GC B cells must also be under considerable pressure to maintain DNA methylation patterning during their rapid proliferative phase, and our data show that they do indeed retain the same overall DNA methylation levels as NBCs. To determine which DNMTs are most essential to the GC B-cell phenotype we examined their relative transcriptional abundance by Q-PCR in NBCs and GC B cells. DNMT1 levels were highly up-regulated whereas DNMT3A and DNMT3B did not vary significantly or were down-regulated (Figure 3A). Up-regulation of DNMT1 was comparable in magnitude to other GC B-cell induced genes such as BCL6 and PCNA. Immunoblots confirmed the increased expression of DNMT1 in GC B cells versus NBCs (Figure 3B). To further delineate the patterns of expression of DNMTs in situ we performed immunohistochemistry for DNMT1, DNMT3A, and DNMT3B in normal reactive tonsillar tissue (Figure 3C-F and supplemental Figure 6A-C). High levels of DNMT1 were detected in GC B cells, particularly in the dark zone (centroblasts) with gradual decrease of expression in the light zone (centrocytes; Figure 3C). DNMT1 was localized to the nuclei of these B cells (Figure 3C inset). DNMT1 expression was not detected in CD68+ histiocytes, IgD+ NBCs, CD3+ T cells or CD21+ follicular dendritic cells (Figure 3C-F and supplemental Figure 6A). DNMT3A was preferentially expressed in NBCs as well as CD68+ histiocytes, CD21+ FDCs and CD3+ T cells within the germinal center (supplemental Figure 6B). DNMT3B was expressed in a subset of CD79A+ B cells within the light and dark zones of the GC, a subset of CD3+ T cells and CD21+ FDCs, but not in GC CD68+ histiocytes (supplemental Figure 6C).
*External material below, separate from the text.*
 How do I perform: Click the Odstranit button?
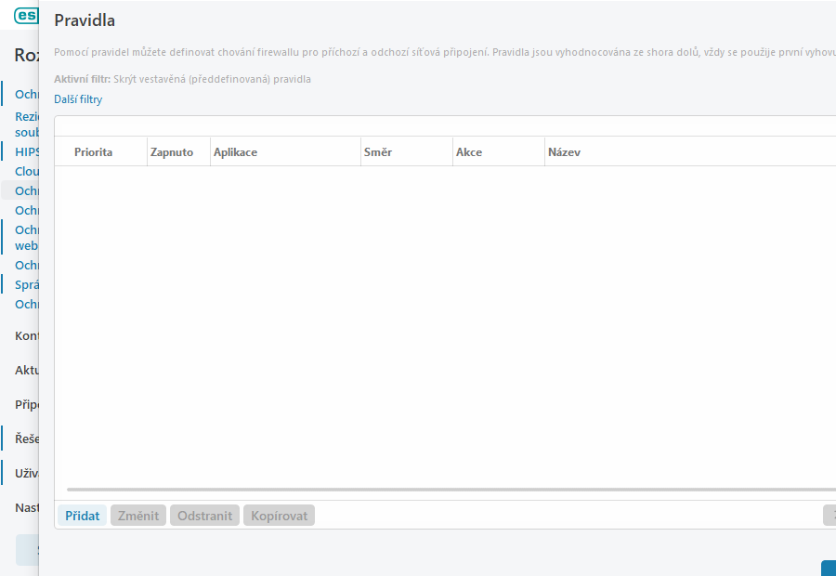pos(204,515)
Altogether, DNMT1 is the most highly expressed DNA methyltransferase in GC B cells, although DNMT3B is also present (summary in supplemental Table 8).

Figure 3

DNMT1 is highly expressed in GC B cells. (A) Relative transcript abundance of DNMT1, DNMT3A, and DNMT3B as well as the GC B-cell specific transcripts PCNA and BCL6 were measured by QPCR. The y-axis depicts the fold difference of relative expression of each transcript in GC B cells versus NB cells. (B) Immunoblotting with anti-DNMT1 antibody was performed in GC B cells and NB cells as indicated, using actin as loading control. (C-F) Immunohistochemical double-staining in reactive human tonsillar tissue delineates expression of DNMT1 (dark purple nuclear staining), (C) in the germinal center CD79A+ (membranous brown staining) B cells and not in (D) CD68+ (membranous brown staining) tingible-body macrophages or (E) IgD+ (membranous brown staining) NB cells, or (F) CD3+ (membranous brown staining) T cells.

Figure 3

DNMT1 is highly expressed in GC B cells. (A) Relative transcript abundance of DNMT1, DNMT3A, and DNMT3B as well as the GC B-cell specific transcripts PCNA and BCL6 were measured by QPCR. The y-axis depicts the fold difference of relative expression of each transcript in GC B cells versus NB cells. (B) Immunoblotting with anti-DNMT1 antibody was performed in GC B cells and NB cells as indicated, using actin as loading control. (C-F) Immunohistochemical double-staining in reactive human tonsillar tissue delineates expression of DNMT1 (dark purple nuclear staining), (C) in the germinal center CD79A+ (membranous brown staining) B cells and not in (D) CD68+ (membranous brown staining) tingible-body macrophages or (E) IgD+ (membranous brown staining) NB cells, or (F) CD3+ (membranous brown staining) T cells.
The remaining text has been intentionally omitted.